All major civilisations have (neolithic or chalcolithic) cultures that are understood to have grown out from. This chart is a decent overview of the Neolithic in this regard. One example that is close to me are the Etruscans. The earliest group that can be identified as one ges back to 900BCE and we call it the Villanovan culture until Greeks start to mention them in the 8-7th century BCE. Before that there was the Proto-Villanovan culture stretching back to the 12th century BCE. Perhaps more relevant is Ancient Egypt - here the very last phase of the Neolithic Naqada typology, Naqada III is same as what others call protodynastic period, and is when upper and lower Egypt was unified, when hieroglyphs emerge and so on.
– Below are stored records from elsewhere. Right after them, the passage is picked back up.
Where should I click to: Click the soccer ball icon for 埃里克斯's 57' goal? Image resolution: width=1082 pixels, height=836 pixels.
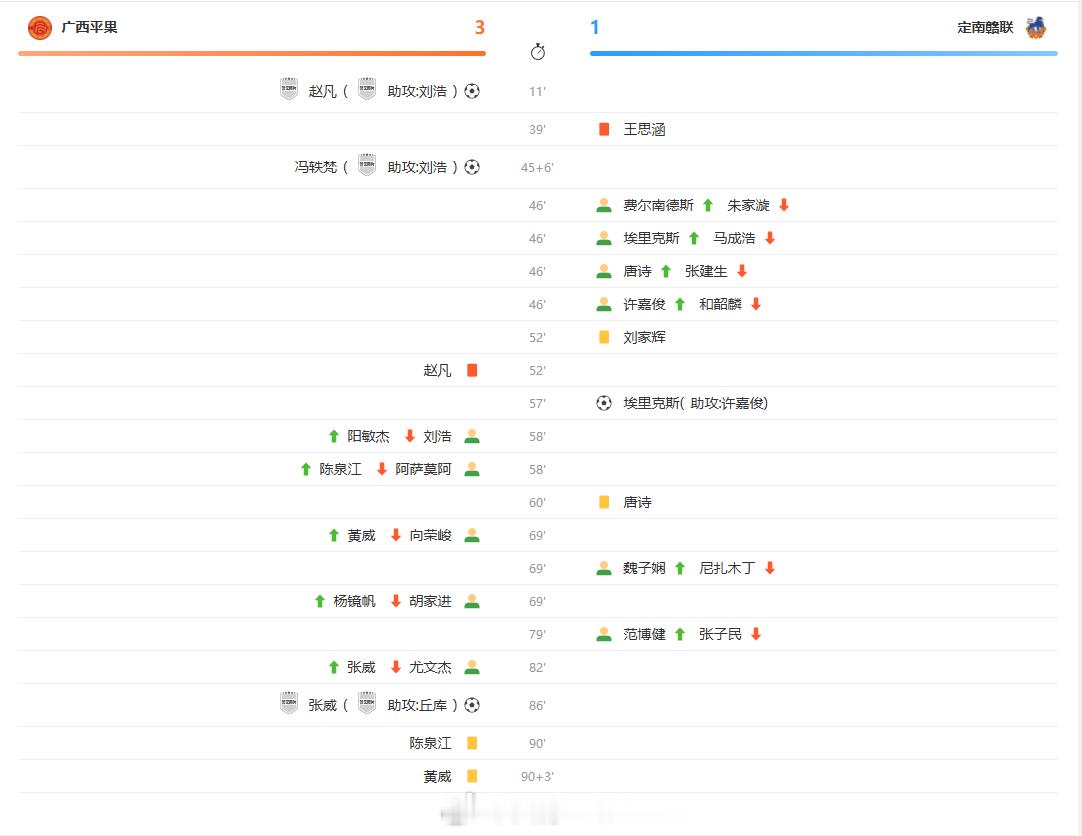[x=603, y=402]
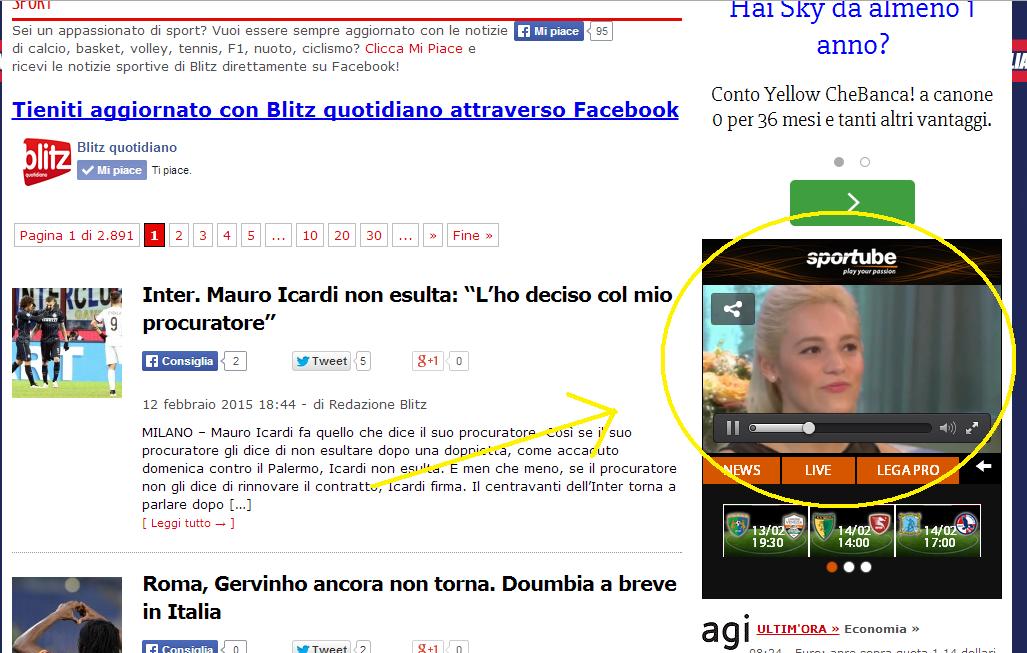Mute the video with the volume icon

947,428
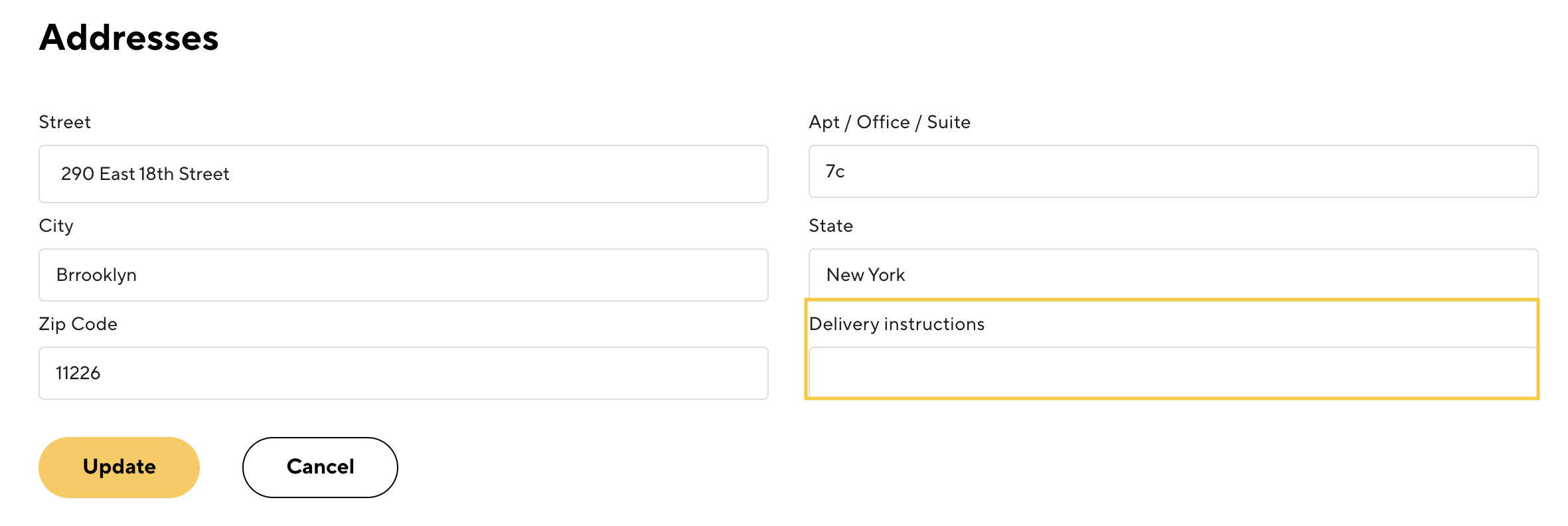Click the Street field label
Viewport: 1568px width, 526px height.
[64, 122]
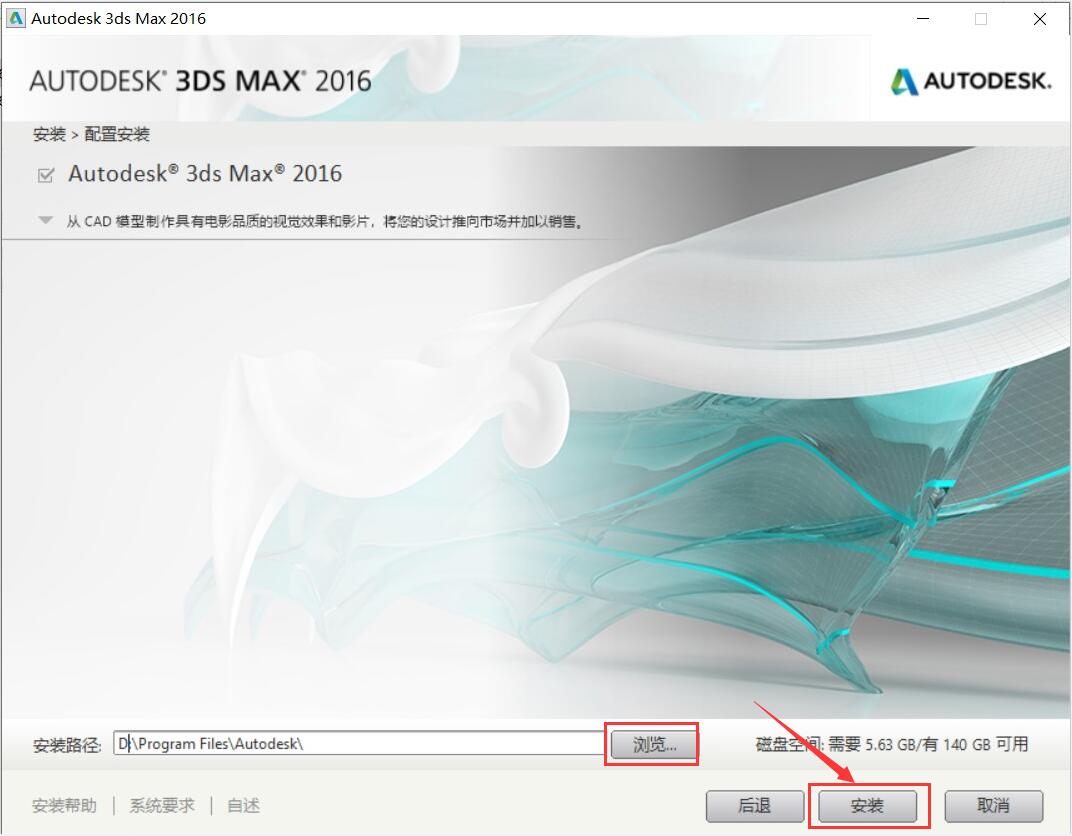The height and width of the screenshot is (836, 1072).
Task: Click the 安装路径 label
Action: pyautogui.click(x=67, y=744)
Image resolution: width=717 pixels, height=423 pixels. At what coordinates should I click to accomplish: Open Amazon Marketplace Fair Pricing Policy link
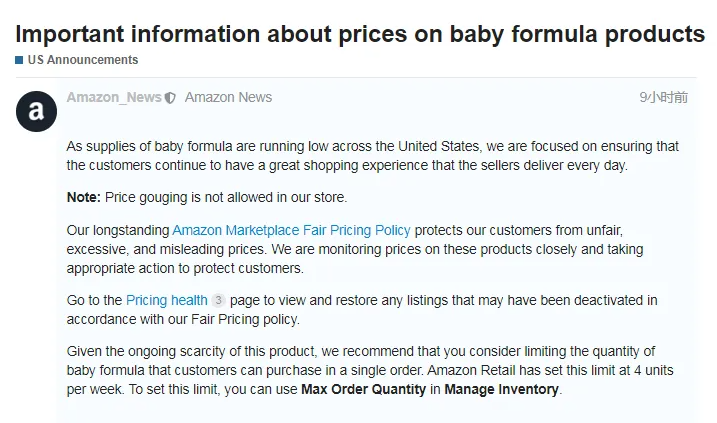291,230
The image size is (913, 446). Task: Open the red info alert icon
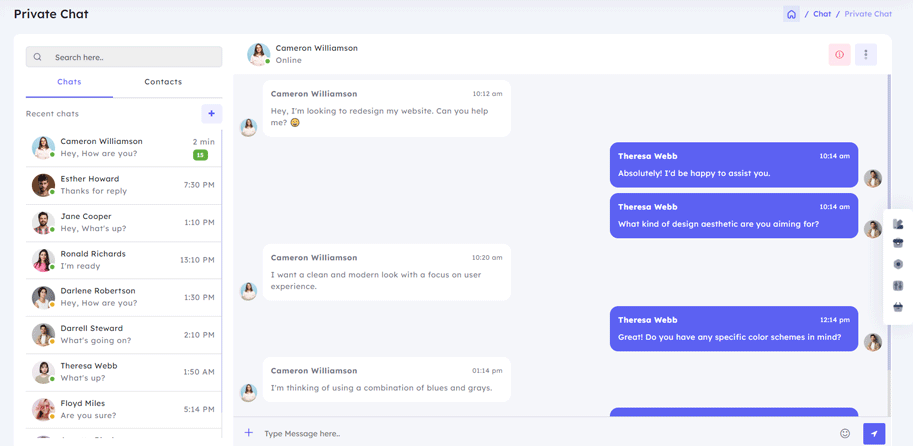839,55
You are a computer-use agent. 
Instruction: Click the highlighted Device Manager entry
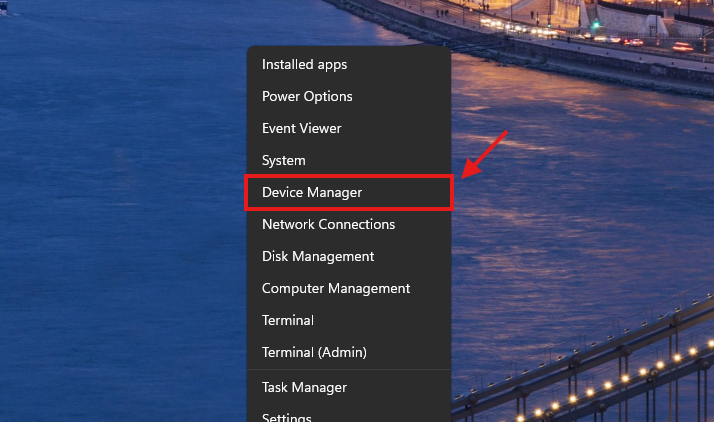click(x=312, y=192)
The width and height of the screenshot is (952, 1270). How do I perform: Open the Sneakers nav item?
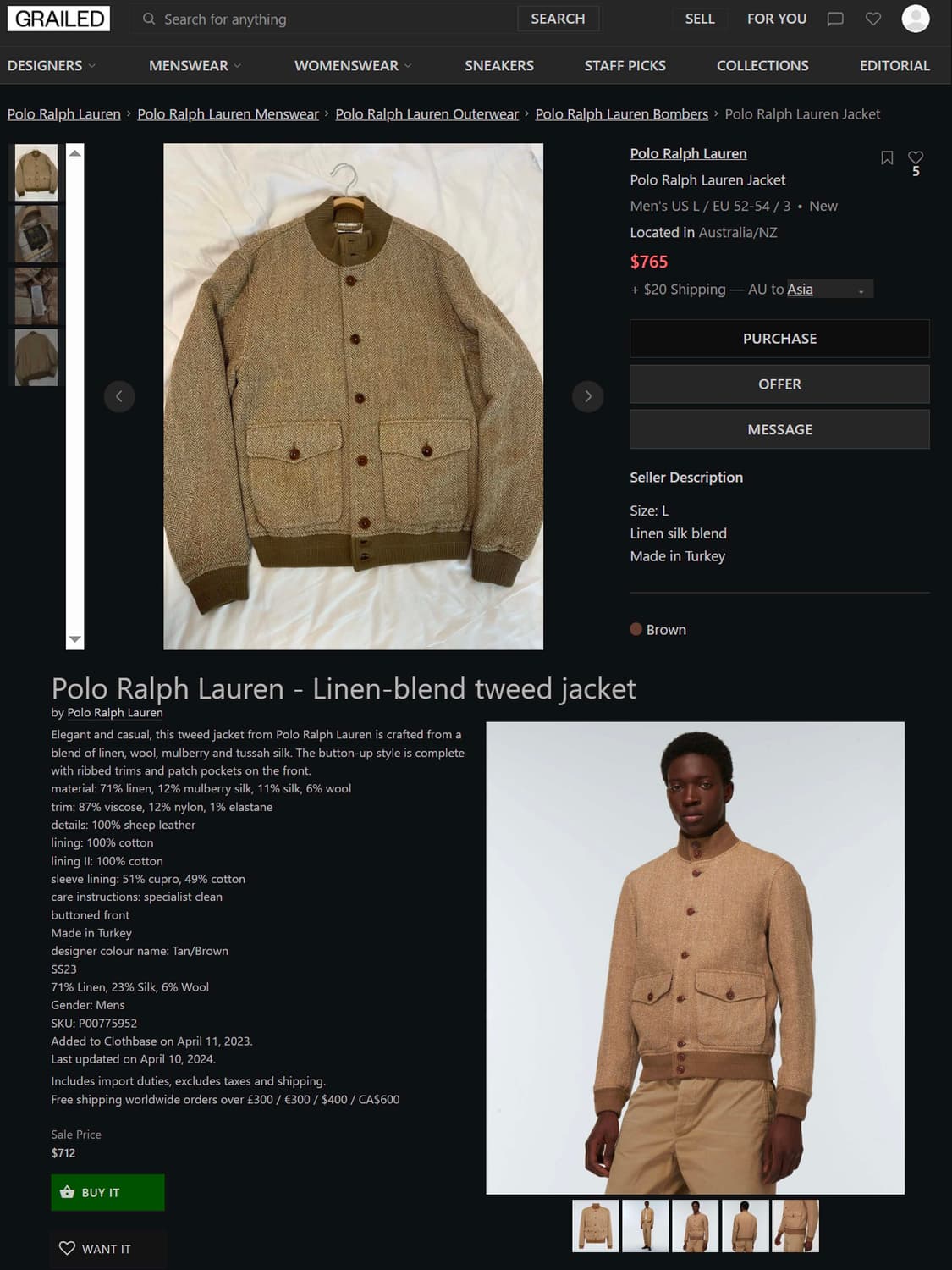tap(499, 65)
And said III. gradually emerged from the II. (Gerzeh) and I. phase (Amratian), which latter began at around 4400BCE, essentially 1200 years of Egyptian history we have no written records of until the ultimate years.
That said it's important to recognize that besides these latest phases these connections are not necessary one of linear lineage owing to the often thousands of years and many identified phases some of these cultures went through, so a simple "A existed before B in X place therefor A is ancestor B" statement can never be made until proven by additional research.
What I'm getting it and what I directly observe in artefacts is that save from going to "higher" to "lesser" order (ie collapse) there was no sudden shift in lifes of most people, it's all very gradual. Even writing itself didn't just appear overnight. In Sumer for example we have examples of early cuneiform (mostly accounting tokens) from the Uruk period that are still very pictorial-like. Fortified settlements dotted the Near East thousands of years before their names begun to be recorded. People in Neolithic Greece made pottery like this two-three thousand years before Linear B. Or consider that the unifier of Egypt, Narmer did not just make up titles united two that already existed by then.
As such the premise that they should remember some kind of anarchy is faulty because they were not preceded by anarchy, but by materially fairly complex cultures with a way of life very similar to theirs. They weren't just a few generations away from the time with no (large) settlements, little to no societal organisation, no codified laws, but hundreds if not thousands of years away, which does not exclude oral history remembering it, but to these people, they very much had a history.